Cantaba para confiar.
Cantaba porque sabía que detrás del dolor… vendría la libertad.
Cantaba para enseñarnos cómo atravesar nuestras propias noches oscuras.
Tomemos un momento para contemplar algunos versículos de los salmos que probablemente entonó esa noche. Cerremos los ojos, y tratemos de imaginar la escena: Jesús saboreando el pan y el vino, compartiendo con sus amigos más íntimos la alegría del encuentro… y también la tristeza de la traición,
la esperanza de la resurrección… y el dolor de la pasión que ya se acercaba.
En el Salmo 115 se escucha esta invitación:
“Pueblo de Israel, confía en el Señor:
Él es tu ayuda y tu escudo.”
Y el Salmo 116 expresa con ternura y fe:
“Amo al Señor, porque él escucha
el clamor de mi súplica,
porque inclina su oído hacia mí
cuando yo lo invoco.
Los lazos de la muerte me envolvieron,
me alcanzaron las redes del Abismo;
caí en la angustia y la tristeza,
entonces invoqué al Señor:
‘¡Por favor, sálvame la vida!’.
El Señor es justo y bondadoso,
nuestro Dios es compasivo;
el Señor protege a los sencillos:
yo estaba en la miseria y me salvó.
Él libró mi vida de la muerte,
mis ojos de las lágrimas
y mis pies de la caída.
Yo caminaré en la presencia del Señor,
en la tierra de los vivientes.
Tenía confianza, incluso cuando dije:
‘¡Qué grande es mi desgracia!’”
Y el Salmo 118 continúa:
“En el peligro invoqué al Señor,
y él me escuchó dándome un alivio.
El Señor está conmigo: no temeré.” (5-6)
Frente a esto, podemos imaginar cómo resonaban esas palabras en el corazón de Jesús.
Cómo cada verso le recordaba la fidelidad de Dios a lo largo de la historia de su pueblo.
Cómo, aun en medio del dolor, se sostenía en la certeza de que Dios escucha, salva y permanece.
No eran solo rezos: eran memoria viva.
Una forma de atravesar la oscuridad, recordando que Dios nunca dejó de estar.

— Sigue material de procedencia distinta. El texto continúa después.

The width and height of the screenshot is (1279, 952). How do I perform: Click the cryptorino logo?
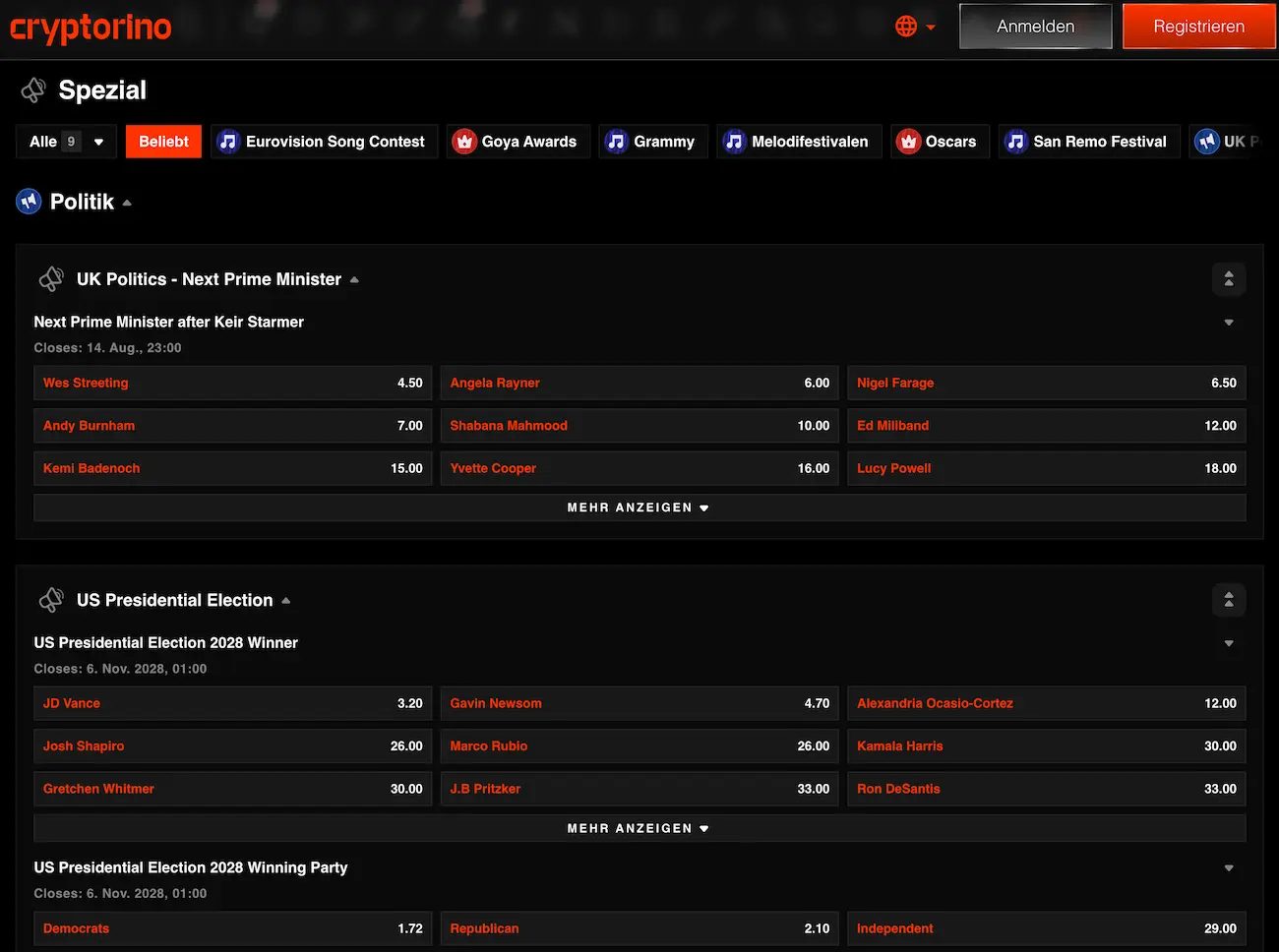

Y con este ejemplo hoy quizás podemos preguntarnos nosotros
¿Qué salmos cantamos cuando atravesamos nuestras noches más oscuras?

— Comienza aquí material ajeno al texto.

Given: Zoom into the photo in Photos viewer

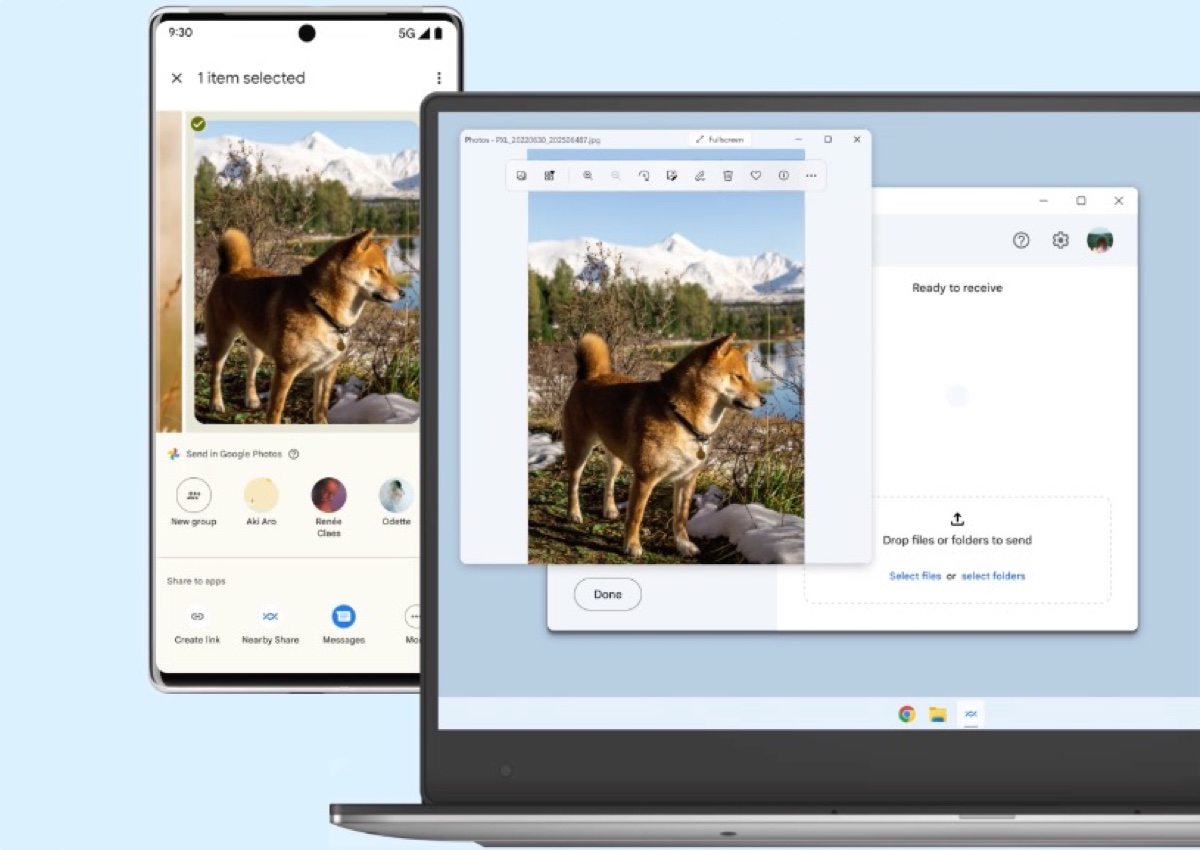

¿Qué palabras nos sostienen cuando no entendemos lo que nos pasa, cuando sentimos que todo se nos desmorona?
Tal vez, como Jesús, podemos también nosotros cantar en medio del dolor.
Podemos recordar que la Pascua no es solo un recuerdo…
Es una promesa viva. Es una esperanza que no se apaga.
El Salmo 136 lo repite como un mantra:
“Es eterno su amor.”
Aquella noche, Jesús nos regaló una nueva forma de transitar el sufrimiento.
Nos dio un canto de confianza.
Un canto que une la Pascua de Israel con la redención de la cruz.
Un canto que, aún hoy, nos invita a cruzar nuestras amarguras hacia la dulzura,
y nuestras esclavitudes hacia la libertad.
Que también nosotros, como Jesús, aprendamos a cantar… aun en la noche.
A confiar, aun cuando no entendemos.
A caminar, aun cuando tiemblan nuestros pies.
Porque su amor es eterno.
Y en cada Pascua, Él vuelve a abrir el mar.